Output the entries exactly.

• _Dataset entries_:

'''

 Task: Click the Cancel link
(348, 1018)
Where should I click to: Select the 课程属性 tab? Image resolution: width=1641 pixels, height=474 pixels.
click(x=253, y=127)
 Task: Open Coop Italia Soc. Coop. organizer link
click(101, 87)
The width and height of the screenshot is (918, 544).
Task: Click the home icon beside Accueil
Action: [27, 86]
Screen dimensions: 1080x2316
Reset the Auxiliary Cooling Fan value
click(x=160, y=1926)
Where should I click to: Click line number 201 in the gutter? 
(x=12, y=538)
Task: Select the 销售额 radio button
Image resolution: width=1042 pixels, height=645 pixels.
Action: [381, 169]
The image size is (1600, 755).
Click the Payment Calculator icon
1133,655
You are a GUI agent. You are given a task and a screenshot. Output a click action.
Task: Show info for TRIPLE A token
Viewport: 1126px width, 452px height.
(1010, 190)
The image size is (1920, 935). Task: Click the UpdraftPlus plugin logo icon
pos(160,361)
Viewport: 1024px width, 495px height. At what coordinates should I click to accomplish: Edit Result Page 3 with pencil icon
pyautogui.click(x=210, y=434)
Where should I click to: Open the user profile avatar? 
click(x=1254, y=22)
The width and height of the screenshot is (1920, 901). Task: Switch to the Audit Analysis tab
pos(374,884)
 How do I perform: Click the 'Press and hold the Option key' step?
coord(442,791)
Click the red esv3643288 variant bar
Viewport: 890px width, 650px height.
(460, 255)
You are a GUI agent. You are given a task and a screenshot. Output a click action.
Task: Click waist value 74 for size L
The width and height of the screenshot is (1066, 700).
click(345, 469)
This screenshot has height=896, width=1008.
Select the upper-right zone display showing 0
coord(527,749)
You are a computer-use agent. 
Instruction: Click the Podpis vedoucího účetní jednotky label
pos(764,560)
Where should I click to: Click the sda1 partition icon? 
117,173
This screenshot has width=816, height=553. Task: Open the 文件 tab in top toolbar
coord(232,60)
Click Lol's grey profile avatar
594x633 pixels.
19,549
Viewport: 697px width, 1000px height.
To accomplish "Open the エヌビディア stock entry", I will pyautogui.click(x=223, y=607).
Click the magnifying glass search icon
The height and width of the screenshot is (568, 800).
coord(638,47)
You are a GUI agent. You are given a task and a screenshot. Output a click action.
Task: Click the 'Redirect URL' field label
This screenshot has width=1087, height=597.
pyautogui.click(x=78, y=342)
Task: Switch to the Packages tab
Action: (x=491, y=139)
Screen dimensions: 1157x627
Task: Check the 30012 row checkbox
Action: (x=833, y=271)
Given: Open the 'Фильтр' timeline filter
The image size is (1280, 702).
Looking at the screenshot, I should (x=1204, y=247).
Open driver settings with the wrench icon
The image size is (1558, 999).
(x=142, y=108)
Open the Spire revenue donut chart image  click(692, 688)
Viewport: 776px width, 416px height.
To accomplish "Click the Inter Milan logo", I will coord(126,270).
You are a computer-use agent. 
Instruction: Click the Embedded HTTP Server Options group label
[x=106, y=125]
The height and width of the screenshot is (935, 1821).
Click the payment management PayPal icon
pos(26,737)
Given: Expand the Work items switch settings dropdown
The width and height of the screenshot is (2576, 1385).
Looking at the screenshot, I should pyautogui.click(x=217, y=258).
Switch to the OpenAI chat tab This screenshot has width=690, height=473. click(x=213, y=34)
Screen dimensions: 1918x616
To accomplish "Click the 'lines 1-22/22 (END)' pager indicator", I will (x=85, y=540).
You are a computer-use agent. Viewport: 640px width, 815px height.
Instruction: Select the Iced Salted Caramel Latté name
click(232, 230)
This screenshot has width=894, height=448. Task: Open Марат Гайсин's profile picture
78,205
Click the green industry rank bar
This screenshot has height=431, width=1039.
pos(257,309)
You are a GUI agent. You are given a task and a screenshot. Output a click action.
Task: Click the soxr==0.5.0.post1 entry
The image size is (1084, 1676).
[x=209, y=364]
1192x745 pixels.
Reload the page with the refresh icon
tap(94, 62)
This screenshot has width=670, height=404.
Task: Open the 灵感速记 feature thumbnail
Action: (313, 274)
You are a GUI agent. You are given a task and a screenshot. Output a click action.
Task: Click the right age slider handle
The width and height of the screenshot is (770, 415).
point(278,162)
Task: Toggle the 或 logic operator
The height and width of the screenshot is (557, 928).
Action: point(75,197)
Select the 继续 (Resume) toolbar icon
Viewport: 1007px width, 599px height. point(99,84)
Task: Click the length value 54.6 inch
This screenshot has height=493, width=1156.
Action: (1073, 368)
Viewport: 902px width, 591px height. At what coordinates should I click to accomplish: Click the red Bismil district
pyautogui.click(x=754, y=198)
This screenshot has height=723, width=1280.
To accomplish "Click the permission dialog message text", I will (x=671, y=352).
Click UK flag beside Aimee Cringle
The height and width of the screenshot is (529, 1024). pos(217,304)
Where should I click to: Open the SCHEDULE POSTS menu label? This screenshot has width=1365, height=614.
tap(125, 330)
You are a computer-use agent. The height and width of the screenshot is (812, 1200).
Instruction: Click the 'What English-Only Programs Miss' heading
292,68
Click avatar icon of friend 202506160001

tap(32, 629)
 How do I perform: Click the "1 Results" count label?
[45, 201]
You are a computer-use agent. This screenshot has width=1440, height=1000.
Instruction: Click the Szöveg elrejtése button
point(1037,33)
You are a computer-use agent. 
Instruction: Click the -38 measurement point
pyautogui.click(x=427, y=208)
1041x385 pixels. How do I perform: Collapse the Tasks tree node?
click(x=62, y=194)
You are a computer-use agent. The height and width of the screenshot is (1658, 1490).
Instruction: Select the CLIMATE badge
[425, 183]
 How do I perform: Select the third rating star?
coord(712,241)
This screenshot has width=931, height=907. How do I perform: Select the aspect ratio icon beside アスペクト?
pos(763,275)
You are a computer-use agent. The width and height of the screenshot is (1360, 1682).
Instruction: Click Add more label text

'''

• _Solution to this problem_:
 Task: Click the Cancel link
(348, 1018)
Where should I click to: Select the 课程属性 tab? Image resolution: width=1641 pixels, height=474 pixels.
click(x=253, y=127)
 Task: Open Coop Italia Soc. Coop. organizer link
click(101, 87)
The width and height of the screenshot is (918, 544).
Task: Click the home icon beside Accueil
Action: [27, 86]
Screen dimensions: 1080x2316
Reset the Auxiliary Cooling Fan value
click(x=160, y=1926)
Where should I click to: Click line number 201 in the gutter? 
(x=12, y=538)
Task: Select the 销售额 radio button
Image resolution: width=1042 pixels, height=645 pixels.
Action: [381, 169]
The image size is (1600, 755).
Click the Payment Calculator icon
1133,655
You are a GUI agent. You are given a task and a screenshot. Output a click action.
Task: Show info for TRIPLE A token
Viewport: 1126px width, 452px height.
(1010, 190)
The image size is (1920, 935). Task: Click the UpdraftPlus plugin logo icon
pos(160,361)
Viewport: 1024px width, 495px height. At what coordinates should I click to accomplish: Edit Result Page 3 with pencil icon
pyautogui.click(x=210, y=434)
Where should I click to: Open the user profile avatar? 
click(x=1254, y=22)
The width and height of the screenshot is (1920, 901). Task: Switch to the Audit Analysis tab
pos(374,884)
 How do I perform: Click the 'Press and hold the Option key' step?
coord(442,791)
Click the red esv3643288 variant bar
Viewport: 890px width, 650px height.
(460, 255)
You are a GUI agent. You are given a task and a screenshot. Output a click action.
Task: Click waist value 74 for size L
The width and height of the screenshot is (1066, 700).
click(345, 469)
This screenshot has height=896, width=1008.
Select the upper-right zone display showing 0
coord(527,749)
You are a computer-use agent. 
Instruction: Click the Podpis vedoucího účetní jednotky label
pos(764,560)
Where should I click to: Click the sda1 partition icon? 
117,173
This screenshot has width=816, height=553. Task: Open the 文件 tab in top toolbar
coord(232,60)
Click Lol's grey profile avatar
594x633 pixels.
19,549
Viewport: 697px width, 1000px height.
To accomplish "Open the エヌビディア stock entry", I will pyautogui.click(x=223, y=607).
Click the magnifying glass search icon
The height and width of the screenshot is (568, 800).
coord(638,47)
You are a GUI agent. You are given a task and a screenshot. Output a click action.
Task: Click the 'Redirect URL' field label
This screenshot has width=1087, height=597.
pyautogui.click(x=78, y=342)
Task: Switch to the Packages tab
Action: (x=491, y=139)
Screen dimensions: 1157x627
Task: Check the 30012 row checkbox
Action: (x=833, y=271)
Given: Open the 'Фильтр' timeline filter
The image size is (1280, 702).
Looking at the screenshot, I should (x=1204, y=247).
Open driver settings with the wrench icon
The image size is (1558, 999).
(x=142, y=108)
Open the Spire revenue donut chart image  click(692, 688)
Viewport: 776px width, 416px height.
To accomplish "Click the Inter Milan logo", I will coord(126,270).
You are a computer-use agent. 
Instruction: Click the Embedded HTTP Server Options group label
[x=106, y=125]
The height and width of the screenshot is (935, 1821).
Click the payment management PayPal icon
pos(26,737)
Given: Expand the Work items switch settings dropdown
The width and height of the screenshot is (2576, 1385).
Looking at the screenshot, I should pyautogui.click(x=217, y=258).
Switch to the OpenAI chat tab This screenshot has width=690, height=473. click(x=213, y=34)
Screen dimensions: 1918x616
To accomplish "Click the 'lines 1-22/22 (END)' pager indicator", I will (x=85, y=540).
You are a computer-use agent. Viewport: 640px width, 815px height.
Instruction: Select the Iced Salted Caramel Latté name
click(232, 230)
This screenshot has width=894, height=448. Task: Open Марат Гайсин's profile picture
78,205
Click the green industry rank bar
This screenshot has height=431, width=1039.
pos(257,309)
You are a GUI agent. You are given a task and a screenshot. Output a click action.
Task: Click the soxr==0.5.0.post1 entry
The image size is (1084, 1676).
[x=209, y=364]
1192x745 pixels.
Reload the page with the refresh icon
tap(94, 62)
This screenshot has width=670, height=404.
Task: Open the 灵感速记 feature thumbnail
Action: (313, 274)
You are a GUI agent. You are given a task and a screenshot. Output a click action.
Task: Click the right age slider handle
The width and height of the screenshot is (770, 415).
point(278,162)
Task: Toggle the 或 logic operator
The height and width of the screenshot is (557, 928).
Action: point(75,197)
Select the 继续 (Resume) toolbar icon
Viewport: 1007px width, 599px height. point(99,84)
Task: Click the length value 54.6 inch
This screenshot has height=493, width=1156.
Action: (1073, 368)
Viewport: 902px width, 591px height. At what coordinates should I click to accomplish: Click the red Bismil district
pyautogui.click(x=754, y=198)
This screenshot has height=723, width=1280.
To accomplish "Click the permission dialog message text", I will (x=671, y=352).
Click UK flag beside Aimee Cringle
The height and width of the screenshot is (529, 1024). pos(217,304)
Where should I click to: Open the SCHEDULE POSTS menu label? This screenshot has width=1365, height=614.
tap(125, 330)
You are a computer-use agent. The height and width of the screenshot is (812, 1200).
Instruction: Click the 'What English-Only Programs Miss' heading
292,68
Click avatar icon of friend 202506160001

tap(32, 629)
 How do I perform: Click the "1 Results" count label?
[45, 201]
You are a computer-use agent. This screenshot has width=1440, height=1000.
Instruction: Click the Szöveg elrejtése button
point(1037,33)
You are a computer-use agent. 
Instruction: Click the -38 measurement point
pyautogui.click(x=427, y=208)
1041x385 pixels. How do I perform: Collapse the Tasks tree node?
click(x=62, y=194)
You are a computer-use agent. The height and width of the screenshot is (1658, 1490).
Instruction: Select the CLIMATE badge
[425, 183]
 How do I perform: Select the third rating star?
coord(712,241)
This screenshot has width=931, height=907. How do I perform: Select the aspect ratio icon beside アスペクト?
pos(763,275)
You are a computer-use agent. The width and height of the screenshot is (1360, 1682).
Instruction: Click Add more label text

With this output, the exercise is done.